The most intimate of Chopin's early friends, indeed, of all his friends—perhaps the only ones that can be called his bosom friends—have still to be named, Titus Woyciechowski and John Matuszynski. It was to them that Chopin wrote his most interesting and self-revealing letters. We shall meet them and hear of them often in the course of this narrative, for their friendship with the musician was severed only by death. It will therefore suffice to say here that Titus Woyciechowski, who had been Chopin's school-fellow, lived, at the period of the latter's life we have now reached, on his family estates, and that John Matuszynski was then studying medicine in Warsaw.

In his letter of December 27, 1828, Chopin makes some allusions to the Warsaw theatres.
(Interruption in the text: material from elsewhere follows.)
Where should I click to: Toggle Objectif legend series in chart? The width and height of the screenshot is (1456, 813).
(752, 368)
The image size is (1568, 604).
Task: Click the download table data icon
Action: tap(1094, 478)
The French company had played Rataplan, and at the National Theatre they had performed a comedy of Fredro's, Weber's Preciosa, and Auber's Macon. A musical event whichmust have interested Chopin much more than the performances of the two last-mentioned works took place in the first half of the year 1829—namely, Hummel's appearance in Warsaw. He and Field were, no doubt, those pianists who through the style of their compositions most influenced Chopin. For Hummel's works Chopin had indeed a life-long admiration and love. It is therefore to be regretted that he left in his letters no record of the impression which Hummel, one of the four most distinguished representatives of pianoforte-playing of that time, made upon him. It is hardly necessary to say that the other three representatives—of different generations and schools let it be understood—were Field, Kalkbrenner, and Moscheles. The only thing we learn about this visit of Hummel's to Warsaw is that he and the young Polish pianist made a good impression upon each other. As far as the latter is concerned this is a mere surmise, or rather an inference from indirect proofs, for, strange to say, although Chopin mentions Hummel frequently in his letters, he does not write a syllable that gives a clue to his sentiments regarding him. The older master, on the other hand, shows by his inquiries after his younger brother in art and the visits he pays him that he had a real regard and affection for him.
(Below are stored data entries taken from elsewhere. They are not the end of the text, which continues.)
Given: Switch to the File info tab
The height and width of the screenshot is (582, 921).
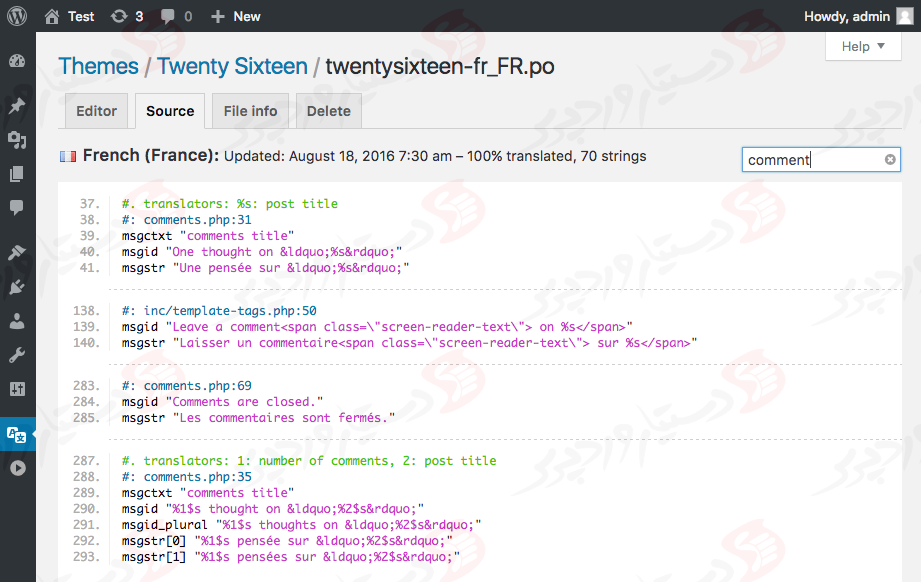Looking at the screenshot, I should tap(250, 111).
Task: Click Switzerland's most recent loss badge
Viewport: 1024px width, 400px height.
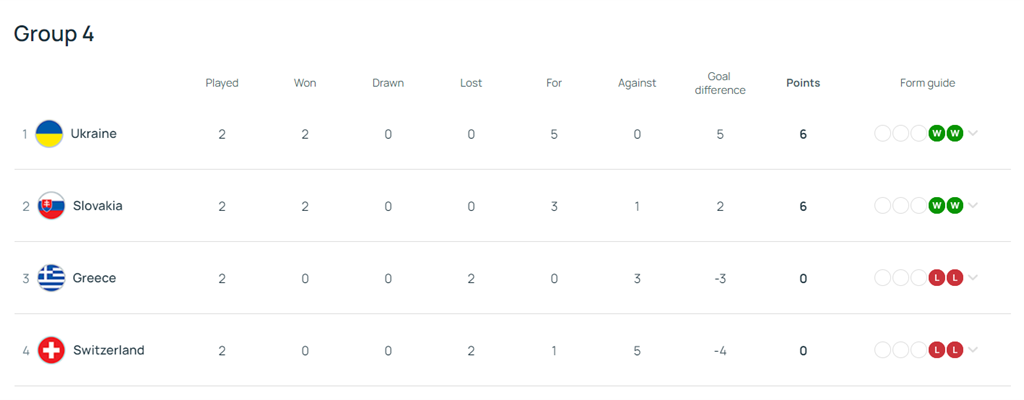Action: point(954,350)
It is also to be regretted that Chopin says in his letters nothing of Paganini's appearance in Warsaw. The great Italian violinist, who made so deep an impression on, and exercised so great an influence over, Liszt, cannot have passed by without producing some effect on Chopin. That the latter had a high opinion of Paganini may be gathered from later utterances, but what one would like is a description of his feelings and thoughts when he first heard him. Paganini came to Warsaw in 1829, after his visit to Berlin. In the Polish capital he was worshipped with the same ardour as elsewhere, and also received the customary tributes of applause, gold, and gifts. From Oreste Bruni's Niccolo Paganini, celebre violinista Genovese, we learn that his Warsaw worshippers presented him with a gold snuff-box, which bore the following inscription:—Al Cav. Niccolo Paganini. Gli ammiratori del suo talento. Varsovia 19 Luglio 1829.
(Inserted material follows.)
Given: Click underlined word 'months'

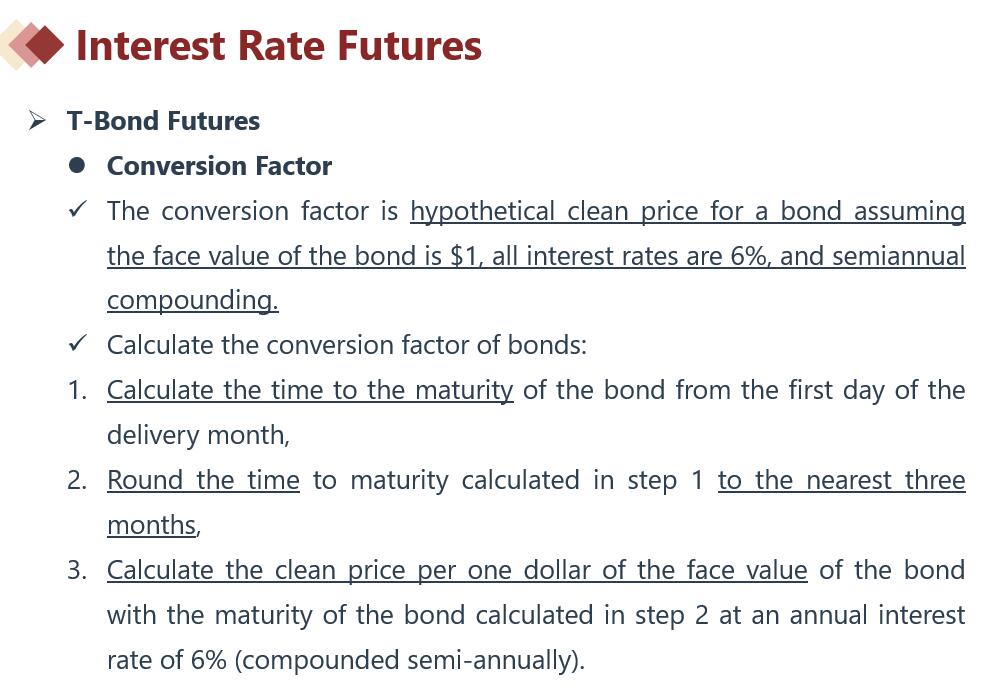Looking at the screenshot, I should pos(151,525).
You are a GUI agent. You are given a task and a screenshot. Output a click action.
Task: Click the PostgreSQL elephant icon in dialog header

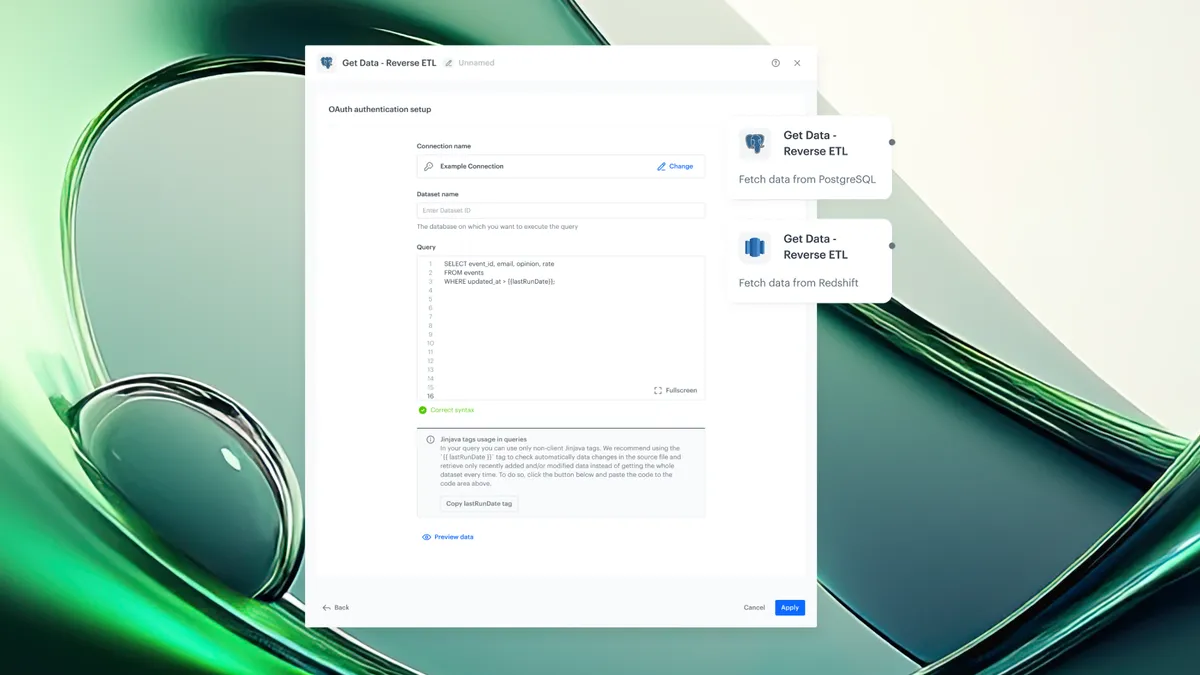pyautogui.click(x=326, y=63)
Some months after this break in what he, no doubt, considered the monotonous routine of Warsaw life, our friend made another excursion, one of far greater importance in more than one respect than that to Berlin. Vienna had long attracted him like a powerful magnet, the obstacles to his going thither were now removed, and he was to see that glorious art-city in which Gluck, Haydn, Mozart, Beethoven, Schubert, and many lesser but still illustrious men had lived and worked.